Indexes et al.
Viewing indexes as derived datasets
What are derived datasets?
While indexes were traditionally built and maintained as auxiliary data structures internal to a DBMS, in a data lake, since there is no single database system, we consider indexes to be a form of derived data i.e., data that has been derived from one or more datasets and may be optionally used by an arbitrary query optimizer to improve the speed of data retrieval.
What are their properties?
The only assumption we make about these derived datasets is that they:
- Support basic lifecycle operations such as create, delete, (either full or incremental) rebuild, and restore
- Can be leveraged for query acceleration (in particular, be integrated with query optimizers and execution runtimes).
Therefore, covering indexes, zone maps, materialized views, statistics, and chunk-elimination indexes are all included when we use the term index.
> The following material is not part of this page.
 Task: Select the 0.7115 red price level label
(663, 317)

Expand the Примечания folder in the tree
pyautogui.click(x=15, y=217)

Examples of derived datasets
For completeness, we discuss a few examples of derived datasets that Hyperspace aspires to provide out-of-box.
Covering Index
Covering indexes are efficient in scenarios where certain selection and filter columns co-occur frequently in queries. They have the following properties:
- Non-clustered: index is separated from the data.
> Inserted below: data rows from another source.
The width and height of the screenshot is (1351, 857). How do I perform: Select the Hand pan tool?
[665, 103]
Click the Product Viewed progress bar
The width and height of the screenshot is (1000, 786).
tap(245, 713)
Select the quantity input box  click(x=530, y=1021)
- Covering: index contains both key columns (i.e., indexed columns) and data/payload columns (i.e., included columns); these data/payload columns are duplicated from the original data (for index only query access paths).
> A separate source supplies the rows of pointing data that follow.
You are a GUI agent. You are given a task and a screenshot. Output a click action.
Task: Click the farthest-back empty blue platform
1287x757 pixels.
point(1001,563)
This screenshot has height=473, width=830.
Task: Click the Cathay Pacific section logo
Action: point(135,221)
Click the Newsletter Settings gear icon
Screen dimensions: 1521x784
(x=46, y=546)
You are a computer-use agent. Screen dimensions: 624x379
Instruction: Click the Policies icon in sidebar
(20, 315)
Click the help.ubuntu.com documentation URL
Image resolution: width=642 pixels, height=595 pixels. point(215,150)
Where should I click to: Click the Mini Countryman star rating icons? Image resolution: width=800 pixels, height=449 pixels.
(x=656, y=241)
- Columnar: index is stored in some columnar format (e.g., Parquet in the case of Hyperspace) rather than a row-oriented format such as a B-tree. This allows us to leverage techniques like vectorization along with min-max pruning to accelerate scans over indexes.
With all columns in the query being included in the covering index either as key or non-key columns, query performance may be significantly improved. Additional physical layout properties (such as bucketization, partitioning, and sort order) can speed up workhorse operators such as filter and join that typically dominate query execution time.
In Hyperspace, all columns marked as indexed columns by the user are bucketized and (optionally) sorted.
Chunk-Elimination Index
For queries that are highly selective (e.g., searching for a single GUID amongst billions), we intend to support a class of indexes called chunk-elimination indexes analogous to a traditional inverted index, except that the pointer is an arbitrary URI (as opposed to a row_id) that refers to a chunk, a reasonable unit of addressable data stored in data lake (e.g., a single Parquet file or an offset range within a large CSV file). An optimizer can leverage this index to quickly prune irrelevant blocks for a query.
Materialized Views
For expensive queries with joins or aggregations, users can create materialized views as derived datasets. These materialized views can then be used transparently by the underlying query optimizer. Hyperspace will only support full rebuild of materialized views to begin with.
Statistics
In environments with cost-based query optimizers, we intend to also support collection of statistics (e.g., histograms) a priori for columns of interest. A capable optimizer can then leverage these statistics at runtime to optimize resources.